◆ **WHAT THE EXERCISE ASKS**:
Copy out the complete listing, word for word.

== DATA TO EXAMINE ==

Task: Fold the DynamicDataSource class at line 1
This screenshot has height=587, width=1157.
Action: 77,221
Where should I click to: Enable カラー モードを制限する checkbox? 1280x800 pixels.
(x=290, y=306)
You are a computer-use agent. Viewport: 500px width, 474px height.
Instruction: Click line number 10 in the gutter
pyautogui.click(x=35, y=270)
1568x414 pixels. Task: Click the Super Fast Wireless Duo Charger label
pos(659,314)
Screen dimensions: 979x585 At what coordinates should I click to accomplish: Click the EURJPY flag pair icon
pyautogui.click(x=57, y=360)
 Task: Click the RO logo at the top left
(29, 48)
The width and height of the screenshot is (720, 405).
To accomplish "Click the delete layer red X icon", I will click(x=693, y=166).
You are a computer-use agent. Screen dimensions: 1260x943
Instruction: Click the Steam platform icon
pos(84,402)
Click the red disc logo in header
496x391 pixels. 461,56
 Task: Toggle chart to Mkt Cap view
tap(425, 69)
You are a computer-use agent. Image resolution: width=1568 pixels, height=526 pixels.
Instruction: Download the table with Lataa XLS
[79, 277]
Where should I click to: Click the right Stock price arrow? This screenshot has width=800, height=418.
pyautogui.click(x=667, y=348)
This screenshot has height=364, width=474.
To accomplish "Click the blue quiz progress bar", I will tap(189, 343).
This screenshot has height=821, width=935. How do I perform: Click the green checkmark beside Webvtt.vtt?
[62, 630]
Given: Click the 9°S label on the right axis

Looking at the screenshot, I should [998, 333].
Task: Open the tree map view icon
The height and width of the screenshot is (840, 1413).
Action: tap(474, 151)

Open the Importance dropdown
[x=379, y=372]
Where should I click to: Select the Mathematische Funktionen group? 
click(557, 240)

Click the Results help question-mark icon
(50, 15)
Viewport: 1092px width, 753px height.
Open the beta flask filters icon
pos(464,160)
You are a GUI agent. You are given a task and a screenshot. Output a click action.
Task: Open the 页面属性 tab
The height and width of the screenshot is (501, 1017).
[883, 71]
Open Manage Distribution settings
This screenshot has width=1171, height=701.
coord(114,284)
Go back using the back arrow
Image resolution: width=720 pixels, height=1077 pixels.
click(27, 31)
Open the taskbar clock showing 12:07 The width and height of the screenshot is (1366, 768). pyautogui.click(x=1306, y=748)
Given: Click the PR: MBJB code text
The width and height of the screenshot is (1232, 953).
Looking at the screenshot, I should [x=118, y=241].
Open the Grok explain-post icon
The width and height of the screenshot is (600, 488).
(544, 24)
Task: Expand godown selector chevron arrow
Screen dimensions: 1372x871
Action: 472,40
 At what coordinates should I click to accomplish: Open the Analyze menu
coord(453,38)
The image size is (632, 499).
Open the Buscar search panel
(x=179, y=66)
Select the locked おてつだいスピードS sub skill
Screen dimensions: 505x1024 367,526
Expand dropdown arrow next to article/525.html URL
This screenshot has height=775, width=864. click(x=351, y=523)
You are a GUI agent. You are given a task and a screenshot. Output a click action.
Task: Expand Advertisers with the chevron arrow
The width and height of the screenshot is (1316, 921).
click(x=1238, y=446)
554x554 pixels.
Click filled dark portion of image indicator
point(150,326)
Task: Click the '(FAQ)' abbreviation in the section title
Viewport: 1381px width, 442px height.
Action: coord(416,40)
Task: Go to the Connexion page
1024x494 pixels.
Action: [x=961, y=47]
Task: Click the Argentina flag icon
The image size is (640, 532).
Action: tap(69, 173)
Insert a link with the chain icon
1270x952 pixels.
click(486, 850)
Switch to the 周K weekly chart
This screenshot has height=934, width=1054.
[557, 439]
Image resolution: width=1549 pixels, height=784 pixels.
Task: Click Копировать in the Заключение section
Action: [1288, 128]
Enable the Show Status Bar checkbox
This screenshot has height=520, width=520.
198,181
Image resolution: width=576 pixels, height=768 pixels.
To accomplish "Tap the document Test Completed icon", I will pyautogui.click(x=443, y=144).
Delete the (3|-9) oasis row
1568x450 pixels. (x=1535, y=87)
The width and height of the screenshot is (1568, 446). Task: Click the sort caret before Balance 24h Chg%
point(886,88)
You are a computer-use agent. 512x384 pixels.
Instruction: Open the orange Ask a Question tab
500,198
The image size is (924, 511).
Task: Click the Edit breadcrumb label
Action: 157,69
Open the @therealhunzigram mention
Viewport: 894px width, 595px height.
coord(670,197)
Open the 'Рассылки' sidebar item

===

◆ **ANSWER SPACE**:
Task: Fold the DynamicDataSource class at line 1
This screenshot has height=587, width=1157.
Action: 77,221
Where should I click to: Enable カラー モードを制限する checkbox? 1280x800 pixels.
(x=290, y=306)
You are a computer-use agent. Viewport: 500px width, 474px height.
Instruction: Click line number 10 in the gutter
pyautogui.click(x=35, y=270)
1568x414 pixels. Task: Click the Super Fast Wireless Duo Charger label
pos(659,314)
Screen dimensions: 979x585 At what coordinates should I click to accomplish: Click the EURJPY flag pair icon
pyautogui.click(x=57, y=360)
 Task: Click the RO logo at the top left
(29, 48)
The width and height of the screenshot is (720, 405).
To accomplish "Click the delete layer red X icon", I will click(x=693, y=166).
You are a computer-use agent. Screen dimensions: 1260x943
Instruction: Click the Steam platform icon
pos(84,402)
Click the red disc logo in header
496x391 pixels. 461,56
 Task: Toggle chart to Mkt Cap view
tap(425, 69)
You are a computer-use agent. Image resolution: width=1568 pixels, height=526 pixels.
Instruction: Download the table with Lataa XLS
[79, 277]
Where should I click to: Click the right Stock price arrow? This screenshot has width=800, height=418.
pyautogui.click(x=667, y=348)
This screenshot has height=364, width=474.
To accomplish "Click the blue quiz progress bar", I will tap(189, 343).
This screenshot has height=821, width=935. How do I perform: Click the green checkmark beside Webvtt.vtt?
[62, 630]
Given: Click the 9°S label on the right axis

Looking at the screenshot, I should [998, 333].
Task: Open the tree map view icon
The height and width of the screenshot is (840, 1413).
Action: tap(474, 151)

Open the Importance dropdown
[x=379, y=372]
Where should I click to: Select the Mathematische Funktionen group? 
click(557, 240)

Click the Results help question-mark icon
(50, 15)
Viewport: 1092px width, 753px height.
Open the beta flask filters icon
pos(464,160)
You are a GUI agent. You are given a task and a screenshot. Output a click action.
Task: Open the 页面属性 tab
The height and width of the screenshot is (501, 1017).
[883, 71]
Open Manage Distribution settings
This screenshot has width=1171, height=701.
coord(114,284)
Go back using the back arrow
Image resolution: width=720 pixels, height=1077 pixels.
click(27, 31)
Open the taskbar clock showing 12:07 The width and height of the screenshot is (1366, 768). pyautogui.click(x=1306, y=748)
Given: Click the PR: MBJB code text
The width and height of the screenshot is (1232, 953).
Looking at the screenshot, I should [x=118, y=241].
Open the Grok explain-post icon
The width and height of the screenshot is (600, 488).
(544, 24)
Task: Expand godown selector chevron arrow
Screen dimensions: 1372x871
Action: 472,40
 At what coordinates should I click to accomplish: Open the Analyze menu
coord(453,38)
The image size is (632, 499).
Open the Buscar search panel
(x=179, y=66)
Select the locked おてつだいスピードS sub skill
Screen dimensions: 505x1024 367,526
Expand dropdown arrow next to article/525.html URL
This screenshot has height=775, width=864. click(x=351, y=523)
You are a GUI agent. You are given a task and a screenshot. Output a click action.
Task: Expand Advertisers with the chevron arrow
The width and height of the screenshot is (1316, 921).
click(x=1238, y=446)
554x554 pixels.
Click filled dark portion of image indicator
point(150,326)
Task: Click the '(FAQ)' abbreviation in the section title
Viewport: 1381px width, 442px height.
Action: coord(416,40)
Task: Go to the Connexion page
1024x494 pixels.
Action: [x=961, y=47]
Task: Click the Argentina flag icon
The image size is (640, 532).
Action: tap(69, 173)
Insert a link with the chain icon
1270x952 pixels.
click(486, 850)
Switch to the 周K weekly chart
This screenshot has height=934, width=1054.
[557, 439]
Image resolution: width=1549 pixels, height=784 pixels.
Task: Click Копировать in the Заключение section
Action: [1288, 128]
Enable the Show Status Bar checkbox
This screenshot has height=520, width=520.
198,181
Image resolution: width=576 pixels, height=768 pixels.
To accomplish "Tap the document Test Completed icon", I will pyautogui.click(x=443, y=144).
Delete the (3|-9) oasis row
1568x450 pixels. (x=1535, y=87)
The width and height of the screenshot is (1568, 446). Task: Click the sort caret before Balance 24h Chg%
point(886,88)
You are a computer-use agent. 512x384 pixels.
Instruction: Open the orange Ask a Question tab
500,198
The image size is (924, 511).
Task: Click the Edit breadcrumb label
Action: 157,69
Open the @therealhunzigram mention
Viewport: 894px width, 595px height.
coord(670,197)
Open the 'Рассылки' sidebar item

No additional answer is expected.